What to produce
Please write out the data that follows, word for word.

Information
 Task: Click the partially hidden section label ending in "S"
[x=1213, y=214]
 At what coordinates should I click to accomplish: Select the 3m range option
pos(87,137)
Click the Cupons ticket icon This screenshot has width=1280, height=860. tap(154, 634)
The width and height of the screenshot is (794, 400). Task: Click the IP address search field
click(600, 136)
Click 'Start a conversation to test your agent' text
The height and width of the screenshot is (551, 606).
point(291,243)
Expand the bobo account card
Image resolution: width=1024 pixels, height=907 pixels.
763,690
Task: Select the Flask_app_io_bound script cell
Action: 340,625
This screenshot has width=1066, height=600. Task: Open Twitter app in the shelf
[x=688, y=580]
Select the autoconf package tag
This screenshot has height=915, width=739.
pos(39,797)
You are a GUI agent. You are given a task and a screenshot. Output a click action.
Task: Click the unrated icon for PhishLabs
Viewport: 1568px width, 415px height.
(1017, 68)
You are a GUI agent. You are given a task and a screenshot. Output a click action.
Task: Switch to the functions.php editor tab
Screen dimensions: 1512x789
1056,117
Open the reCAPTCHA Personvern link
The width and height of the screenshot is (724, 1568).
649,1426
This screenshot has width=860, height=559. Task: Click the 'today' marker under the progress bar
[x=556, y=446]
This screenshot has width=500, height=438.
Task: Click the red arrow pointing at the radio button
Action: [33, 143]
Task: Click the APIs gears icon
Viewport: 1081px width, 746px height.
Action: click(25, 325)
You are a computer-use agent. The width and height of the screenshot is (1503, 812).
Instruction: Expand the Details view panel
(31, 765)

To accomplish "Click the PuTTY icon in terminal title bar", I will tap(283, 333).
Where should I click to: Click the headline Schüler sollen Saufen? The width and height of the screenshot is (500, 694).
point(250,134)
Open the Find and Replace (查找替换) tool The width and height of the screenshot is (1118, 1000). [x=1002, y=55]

Reply
 Task: Click the partially hidden section label ending in "S"
[x=1213, y=214]
 At what coordinates should I click to accomplish: Select the 3m range option
pos(87,137)
Click the Cupons ticket icon This screenshot has width=1280, height=860. tap(154, 634)
The width and height of the screenshot is (794, 400). Task: Click the IP address search field
click(600, 136)
Click 'Start a conversation to test your agent' text
The height and width of the screenshot is (551, 606).
point(291,243)
Expand the bobo account card
Image resolution: width=1024 pixels, height=907 pixels.
763,690
Task: Select the Flask_app_io_bound script cell
Action: 340,625
This screenshot has width=1066, height=600. Task: Open Twitter app in the shelf
[x=688, y=580]
Select the autoconf package tag
This screenshot has height=915, width=739.
pos(39,797)
You are a GUI agent. You are given a task and a screenshot. Output a click action.
Task: Click the unrated icon for PhishLabs
Viewport: 1568px width, 415px height.
(1017, 68)
You are a GUI agent. You are given a task and a screenshot. Output a click action.
Task: Switch to the functions.php editor tab
Screen dimensions: 1512x789
1056,117
Open the reCAPTCHA Personvern link
The width and height of the screenshot is (724, 1568).
649,1426
This screenshot has width=860, height=559. Task: Click the 'today' marker under the progress bar
[x=556, y=446]
This screenshot has width=500, height=438.
Task: Click the red arrow pointing at the radio button
Action: [33, 143]
Task: Click the APIs gears icon
Viewport: 1081px width, 746px height.
Action: click(25, 325)
You are a computer-use agent. The width and height of the screenshot is (1503, 812).
Instruction: Expand the Details view panel
(31, 765)

To accomplish "Click the PuTTY icon in terminal title bar", I will tap(283, 333).
Where should I click to: Click the headline Schüler sollen Saufen? The width and height of the screenshot is (500, 694).
point(250,134)
Open the Find and Replace (查找替换) tool The width and height of the screenshot is (1118, 1000). [x=1002, y=55]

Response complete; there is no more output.